Ella contestó, intencionadamente: -Estoy conversando contigo. -Pero al minuto siguiente sintió cómo el dolor alteraba sus facciones.

– Lo siento -murmuró Keller.

Saltó de la silla y retrocedió hacia la computadora-. Lo siento. Pero… no entiendo qué haces aquí.

– Me siento sola -respondió Leisha, para su propia sorpresa.

Lo miró-. Es cierto, estoy sola. Tengo amigos, y a Papá y a Alice… pero nadie sabe realmente, nadie entiende… ¿qué?

Ni sé lo que estoy diciendo.

Keller sonrió. La sonrisa cambiaba completamente su rostro, lo iluminaba.

– ¡Oh, yo sí lo sé! ¿Qué hacer cuando dicen "¡Anoche tuve un sueño tan especial!"?

– ¡Sí! -replicó Leisha-.

Pero eso no es nada… la cosa es cuando yo digo "Esta noche te lo busco" y me miran con esa expresión rara que significa "Lo hará mientras yo duermo".
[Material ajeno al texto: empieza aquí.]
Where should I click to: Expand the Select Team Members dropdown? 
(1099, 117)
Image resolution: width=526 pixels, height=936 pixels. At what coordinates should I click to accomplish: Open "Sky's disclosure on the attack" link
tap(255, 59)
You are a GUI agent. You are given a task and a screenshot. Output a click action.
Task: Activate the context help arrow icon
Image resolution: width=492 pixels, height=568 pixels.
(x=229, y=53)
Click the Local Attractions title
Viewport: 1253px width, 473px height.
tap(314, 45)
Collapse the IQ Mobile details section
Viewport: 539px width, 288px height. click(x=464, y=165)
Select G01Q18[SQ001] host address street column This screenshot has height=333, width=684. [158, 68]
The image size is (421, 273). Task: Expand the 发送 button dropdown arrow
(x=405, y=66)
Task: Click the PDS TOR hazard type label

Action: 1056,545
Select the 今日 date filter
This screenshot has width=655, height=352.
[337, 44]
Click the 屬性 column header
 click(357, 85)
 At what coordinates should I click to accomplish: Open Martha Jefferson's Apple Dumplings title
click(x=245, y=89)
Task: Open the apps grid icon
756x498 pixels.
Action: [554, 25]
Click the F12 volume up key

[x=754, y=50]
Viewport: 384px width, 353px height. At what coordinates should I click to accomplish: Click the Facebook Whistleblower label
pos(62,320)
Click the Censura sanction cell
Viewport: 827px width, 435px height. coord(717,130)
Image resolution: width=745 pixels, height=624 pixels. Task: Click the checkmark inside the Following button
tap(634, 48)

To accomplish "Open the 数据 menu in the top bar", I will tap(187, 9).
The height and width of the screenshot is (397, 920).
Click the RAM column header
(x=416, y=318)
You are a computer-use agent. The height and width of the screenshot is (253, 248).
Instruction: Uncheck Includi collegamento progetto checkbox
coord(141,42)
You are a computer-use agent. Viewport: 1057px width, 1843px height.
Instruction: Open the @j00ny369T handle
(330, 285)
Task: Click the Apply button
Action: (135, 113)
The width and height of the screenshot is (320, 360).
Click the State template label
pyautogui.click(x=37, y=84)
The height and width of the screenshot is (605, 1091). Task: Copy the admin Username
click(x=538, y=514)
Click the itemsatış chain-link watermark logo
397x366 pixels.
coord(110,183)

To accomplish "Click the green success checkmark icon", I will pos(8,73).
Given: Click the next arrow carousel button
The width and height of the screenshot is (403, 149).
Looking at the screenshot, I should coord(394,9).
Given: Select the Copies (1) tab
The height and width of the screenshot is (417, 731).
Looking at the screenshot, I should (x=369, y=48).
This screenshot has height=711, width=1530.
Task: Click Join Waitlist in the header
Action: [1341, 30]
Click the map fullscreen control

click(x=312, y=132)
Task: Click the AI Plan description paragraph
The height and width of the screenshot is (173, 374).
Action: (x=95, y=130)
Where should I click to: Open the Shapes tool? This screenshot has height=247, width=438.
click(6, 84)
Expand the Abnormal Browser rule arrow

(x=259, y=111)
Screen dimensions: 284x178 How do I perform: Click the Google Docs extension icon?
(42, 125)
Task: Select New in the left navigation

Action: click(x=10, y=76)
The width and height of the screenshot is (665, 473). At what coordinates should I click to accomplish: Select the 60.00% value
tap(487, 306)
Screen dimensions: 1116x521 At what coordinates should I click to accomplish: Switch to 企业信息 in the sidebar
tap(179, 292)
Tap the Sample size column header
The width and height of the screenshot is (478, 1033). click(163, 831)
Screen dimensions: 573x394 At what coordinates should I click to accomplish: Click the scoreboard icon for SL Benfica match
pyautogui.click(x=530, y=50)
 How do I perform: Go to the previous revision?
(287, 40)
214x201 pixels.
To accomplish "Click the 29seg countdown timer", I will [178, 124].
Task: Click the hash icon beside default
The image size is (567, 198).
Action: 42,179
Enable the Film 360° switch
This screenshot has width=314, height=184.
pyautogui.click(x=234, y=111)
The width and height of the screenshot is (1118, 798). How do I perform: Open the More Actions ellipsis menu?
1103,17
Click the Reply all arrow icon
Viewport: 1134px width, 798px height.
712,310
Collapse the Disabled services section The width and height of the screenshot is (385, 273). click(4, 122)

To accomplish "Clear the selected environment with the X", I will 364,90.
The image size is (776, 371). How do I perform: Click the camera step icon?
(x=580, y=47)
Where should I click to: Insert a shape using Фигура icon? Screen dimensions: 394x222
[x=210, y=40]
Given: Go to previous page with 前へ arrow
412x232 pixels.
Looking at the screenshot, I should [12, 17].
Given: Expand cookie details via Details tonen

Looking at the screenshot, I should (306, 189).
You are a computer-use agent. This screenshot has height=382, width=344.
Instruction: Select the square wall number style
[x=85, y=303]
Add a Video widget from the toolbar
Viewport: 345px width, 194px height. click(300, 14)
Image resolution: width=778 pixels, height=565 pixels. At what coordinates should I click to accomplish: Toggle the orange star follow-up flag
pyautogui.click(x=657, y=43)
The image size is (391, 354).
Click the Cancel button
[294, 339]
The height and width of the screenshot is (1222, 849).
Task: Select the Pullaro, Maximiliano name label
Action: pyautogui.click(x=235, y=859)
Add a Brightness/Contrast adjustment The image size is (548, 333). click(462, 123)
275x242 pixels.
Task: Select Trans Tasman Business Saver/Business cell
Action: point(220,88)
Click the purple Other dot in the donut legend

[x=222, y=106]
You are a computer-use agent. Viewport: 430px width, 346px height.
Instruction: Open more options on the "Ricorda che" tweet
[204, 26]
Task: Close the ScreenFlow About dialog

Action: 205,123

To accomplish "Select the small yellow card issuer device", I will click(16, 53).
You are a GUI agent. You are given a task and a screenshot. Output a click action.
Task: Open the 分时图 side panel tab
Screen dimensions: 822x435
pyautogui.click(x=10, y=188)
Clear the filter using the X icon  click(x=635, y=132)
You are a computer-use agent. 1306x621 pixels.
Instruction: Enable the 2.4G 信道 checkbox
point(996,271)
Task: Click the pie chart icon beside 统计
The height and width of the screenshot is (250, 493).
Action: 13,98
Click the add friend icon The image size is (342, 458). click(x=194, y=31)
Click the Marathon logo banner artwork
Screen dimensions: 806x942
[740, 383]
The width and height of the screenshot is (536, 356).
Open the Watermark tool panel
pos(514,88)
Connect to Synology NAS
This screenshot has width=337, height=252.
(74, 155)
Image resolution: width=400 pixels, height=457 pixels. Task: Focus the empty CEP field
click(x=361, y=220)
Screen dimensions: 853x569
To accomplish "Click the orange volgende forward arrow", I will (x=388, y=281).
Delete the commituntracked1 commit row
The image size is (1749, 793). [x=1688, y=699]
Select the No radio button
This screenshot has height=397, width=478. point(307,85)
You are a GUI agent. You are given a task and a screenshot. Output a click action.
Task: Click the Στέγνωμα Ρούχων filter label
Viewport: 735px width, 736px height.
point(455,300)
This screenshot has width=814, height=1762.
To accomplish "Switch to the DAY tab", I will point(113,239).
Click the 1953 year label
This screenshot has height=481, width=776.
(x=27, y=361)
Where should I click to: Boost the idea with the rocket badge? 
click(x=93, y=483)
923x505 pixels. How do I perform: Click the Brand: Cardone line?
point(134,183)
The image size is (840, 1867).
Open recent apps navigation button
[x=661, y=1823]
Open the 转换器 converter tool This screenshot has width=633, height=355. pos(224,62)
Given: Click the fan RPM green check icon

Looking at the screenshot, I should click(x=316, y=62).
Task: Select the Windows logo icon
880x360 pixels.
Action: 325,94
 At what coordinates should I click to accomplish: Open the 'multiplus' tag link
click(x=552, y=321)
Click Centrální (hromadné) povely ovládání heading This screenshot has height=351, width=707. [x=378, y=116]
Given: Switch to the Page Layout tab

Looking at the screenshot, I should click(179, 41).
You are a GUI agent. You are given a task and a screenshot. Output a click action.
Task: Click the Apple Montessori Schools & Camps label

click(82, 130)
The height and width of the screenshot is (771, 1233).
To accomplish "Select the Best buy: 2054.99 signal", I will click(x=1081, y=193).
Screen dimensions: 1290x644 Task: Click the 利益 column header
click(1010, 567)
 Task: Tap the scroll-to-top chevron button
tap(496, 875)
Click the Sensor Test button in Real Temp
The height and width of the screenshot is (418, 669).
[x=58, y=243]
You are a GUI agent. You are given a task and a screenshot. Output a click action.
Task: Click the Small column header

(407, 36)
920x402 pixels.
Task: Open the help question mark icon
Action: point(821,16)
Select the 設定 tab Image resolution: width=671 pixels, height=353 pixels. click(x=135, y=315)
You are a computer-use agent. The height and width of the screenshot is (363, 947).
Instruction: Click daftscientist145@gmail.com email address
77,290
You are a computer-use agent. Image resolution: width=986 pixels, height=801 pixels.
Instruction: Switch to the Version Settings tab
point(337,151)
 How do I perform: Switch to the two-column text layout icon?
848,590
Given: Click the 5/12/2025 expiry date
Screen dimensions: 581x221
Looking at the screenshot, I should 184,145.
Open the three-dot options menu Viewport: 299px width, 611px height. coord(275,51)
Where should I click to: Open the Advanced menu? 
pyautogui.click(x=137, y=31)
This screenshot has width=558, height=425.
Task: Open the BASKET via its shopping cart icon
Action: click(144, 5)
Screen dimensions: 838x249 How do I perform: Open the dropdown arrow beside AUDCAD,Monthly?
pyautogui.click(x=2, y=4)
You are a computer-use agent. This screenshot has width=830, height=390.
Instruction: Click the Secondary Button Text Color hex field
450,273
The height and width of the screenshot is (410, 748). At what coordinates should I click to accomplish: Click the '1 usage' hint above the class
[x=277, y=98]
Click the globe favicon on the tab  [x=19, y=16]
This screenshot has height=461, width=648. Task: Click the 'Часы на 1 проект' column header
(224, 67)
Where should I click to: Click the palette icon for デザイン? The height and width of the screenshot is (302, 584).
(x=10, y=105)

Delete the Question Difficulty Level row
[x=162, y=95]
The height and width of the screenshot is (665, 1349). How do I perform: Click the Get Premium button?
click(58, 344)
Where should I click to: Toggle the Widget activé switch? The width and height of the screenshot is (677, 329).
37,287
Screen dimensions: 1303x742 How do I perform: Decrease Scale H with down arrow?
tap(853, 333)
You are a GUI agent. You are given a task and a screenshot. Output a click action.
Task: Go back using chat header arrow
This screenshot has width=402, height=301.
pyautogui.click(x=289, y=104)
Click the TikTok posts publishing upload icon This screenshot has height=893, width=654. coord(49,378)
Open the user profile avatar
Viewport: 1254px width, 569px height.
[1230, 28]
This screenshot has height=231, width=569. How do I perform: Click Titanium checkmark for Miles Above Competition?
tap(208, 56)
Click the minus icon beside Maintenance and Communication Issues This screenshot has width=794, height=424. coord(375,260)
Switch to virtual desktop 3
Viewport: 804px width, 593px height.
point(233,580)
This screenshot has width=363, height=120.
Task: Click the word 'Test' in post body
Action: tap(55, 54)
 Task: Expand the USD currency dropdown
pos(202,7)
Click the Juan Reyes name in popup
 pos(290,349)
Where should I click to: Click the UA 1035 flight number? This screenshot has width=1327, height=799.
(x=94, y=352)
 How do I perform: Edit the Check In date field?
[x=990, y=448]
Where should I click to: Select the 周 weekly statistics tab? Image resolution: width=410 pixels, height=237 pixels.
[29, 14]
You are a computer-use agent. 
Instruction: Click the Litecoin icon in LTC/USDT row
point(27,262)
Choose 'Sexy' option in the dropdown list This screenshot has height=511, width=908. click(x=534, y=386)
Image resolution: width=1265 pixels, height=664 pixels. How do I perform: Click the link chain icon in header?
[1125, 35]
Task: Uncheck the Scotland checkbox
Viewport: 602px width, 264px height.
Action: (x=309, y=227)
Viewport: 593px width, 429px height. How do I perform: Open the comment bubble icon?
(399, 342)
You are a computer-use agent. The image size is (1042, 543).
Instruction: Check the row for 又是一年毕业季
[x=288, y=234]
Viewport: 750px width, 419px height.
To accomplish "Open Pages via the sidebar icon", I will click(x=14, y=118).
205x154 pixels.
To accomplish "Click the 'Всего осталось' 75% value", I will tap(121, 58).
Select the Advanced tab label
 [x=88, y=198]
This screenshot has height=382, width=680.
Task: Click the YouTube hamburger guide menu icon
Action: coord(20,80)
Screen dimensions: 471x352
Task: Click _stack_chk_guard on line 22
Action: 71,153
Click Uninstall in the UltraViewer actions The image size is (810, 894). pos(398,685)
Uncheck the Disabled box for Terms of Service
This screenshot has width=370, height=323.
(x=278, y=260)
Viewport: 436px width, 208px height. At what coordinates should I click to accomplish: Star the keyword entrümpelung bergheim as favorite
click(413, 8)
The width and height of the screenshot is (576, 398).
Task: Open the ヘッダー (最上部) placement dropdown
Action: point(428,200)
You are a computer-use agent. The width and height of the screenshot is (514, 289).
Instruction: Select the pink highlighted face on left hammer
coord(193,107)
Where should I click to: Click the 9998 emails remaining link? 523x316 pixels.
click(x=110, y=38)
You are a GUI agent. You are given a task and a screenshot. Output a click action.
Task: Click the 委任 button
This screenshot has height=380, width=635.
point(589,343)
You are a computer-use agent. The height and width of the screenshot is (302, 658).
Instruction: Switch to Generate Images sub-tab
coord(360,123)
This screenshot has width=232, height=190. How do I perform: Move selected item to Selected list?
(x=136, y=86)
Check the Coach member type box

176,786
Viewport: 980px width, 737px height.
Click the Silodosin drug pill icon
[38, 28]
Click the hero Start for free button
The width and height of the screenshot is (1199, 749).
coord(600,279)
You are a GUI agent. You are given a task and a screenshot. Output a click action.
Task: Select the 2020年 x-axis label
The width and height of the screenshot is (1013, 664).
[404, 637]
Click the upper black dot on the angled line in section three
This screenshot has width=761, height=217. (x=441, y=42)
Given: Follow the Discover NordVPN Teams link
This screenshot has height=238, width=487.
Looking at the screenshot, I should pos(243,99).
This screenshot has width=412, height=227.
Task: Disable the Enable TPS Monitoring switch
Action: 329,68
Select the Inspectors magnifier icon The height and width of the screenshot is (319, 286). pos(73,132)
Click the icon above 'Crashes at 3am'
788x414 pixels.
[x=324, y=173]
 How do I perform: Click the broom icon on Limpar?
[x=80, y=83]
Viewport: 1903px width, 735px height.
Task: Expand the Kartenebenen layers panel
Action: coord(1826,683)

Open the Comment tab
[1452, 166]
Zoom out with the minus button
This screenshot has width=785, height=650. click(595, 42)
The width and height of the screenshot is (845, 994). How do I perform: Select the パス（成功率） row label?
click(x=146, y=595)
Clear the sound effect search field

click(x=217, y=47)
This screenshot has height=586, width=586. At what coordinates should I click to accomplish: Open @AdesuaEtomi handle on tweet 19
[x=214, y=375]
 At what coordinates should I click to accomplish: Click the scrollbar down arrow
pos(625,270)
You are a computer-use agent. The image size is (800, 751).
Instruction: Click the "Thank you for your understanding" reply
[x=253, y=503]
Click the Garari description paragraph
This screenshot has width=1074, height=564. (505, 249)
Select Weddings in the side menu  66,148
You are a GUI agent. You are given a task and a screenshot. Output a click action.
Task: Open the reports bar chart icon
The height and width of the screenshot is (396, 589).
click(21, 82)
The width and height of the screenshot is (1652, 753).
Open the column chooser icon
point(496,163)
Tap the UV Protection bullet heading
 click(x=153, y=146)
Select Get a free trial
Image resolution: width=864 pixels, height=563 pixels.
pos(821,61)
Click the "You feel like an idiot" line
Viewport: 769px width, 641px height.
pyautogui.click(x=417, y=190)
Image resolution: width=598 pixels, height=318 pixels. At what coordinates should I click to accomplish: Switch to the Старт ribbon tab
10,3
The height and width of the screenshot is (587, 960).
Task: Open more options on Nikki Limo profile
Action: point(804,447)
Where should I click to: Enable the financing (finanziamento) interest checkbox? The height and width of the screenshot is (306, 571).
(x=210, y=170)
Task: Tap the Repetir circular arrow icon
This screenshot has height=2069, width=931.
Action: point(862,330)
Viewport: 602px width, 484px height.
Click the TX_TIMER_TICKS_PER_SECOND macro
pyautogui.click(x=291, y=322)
– Aún eso no es nada -dijo Keller-. La cosa es cuando juegas básquet después de la cena en el gimnasio y vas por algo para comer y dices "Demos un paseo junto al lago" y te contestan "Estoy muy cansado. Ya me voy a la cama".

– Pero eso realmente no es nada -saltó Leisha-. La cosa es cuando estás realmente absorto en la película y llegas a un punto en que es tan divinamente hermosa que saltas y dices "¡Sí, sí!", y Susan dice "Leisha, realmente… crees que eres la primera persona que disfruta algo".

– ¿Quién es Susan? -dijo Keller.

El encanto estaba roto. Pero no del todo; Leisha pudo decir "Mi madrastra" sin sentirse muy incómoda respecto a lo que Susan había parecido ser y lo que resultó. Allí, muy cerca, estaba Keller, sonriendo tan alegremente, comprendiendo, y repentinamente la invadió un alivio tan grande que fue derecho hacia él y le rodeó el cuello con sus brazos, apretándolos recién cuando notó que se apartaba por la sorpresa. Comenzó a sollozar… ella, Leisha, que nunca lloraba.

– ¡Epa! -dijo Richard-.

¡Epa!

– Brillante -dijo riendo Leisha-. Brillante respuesta.

Ella pudo sentir su sonrisa incómoda: -¿Prefieres ver mis curvas de migración de peces?

– No -sollozó Leisha, y él continuó sosteniéndola, palmeándole la espalda, diciéndole sin palabras que estaba en su hogar.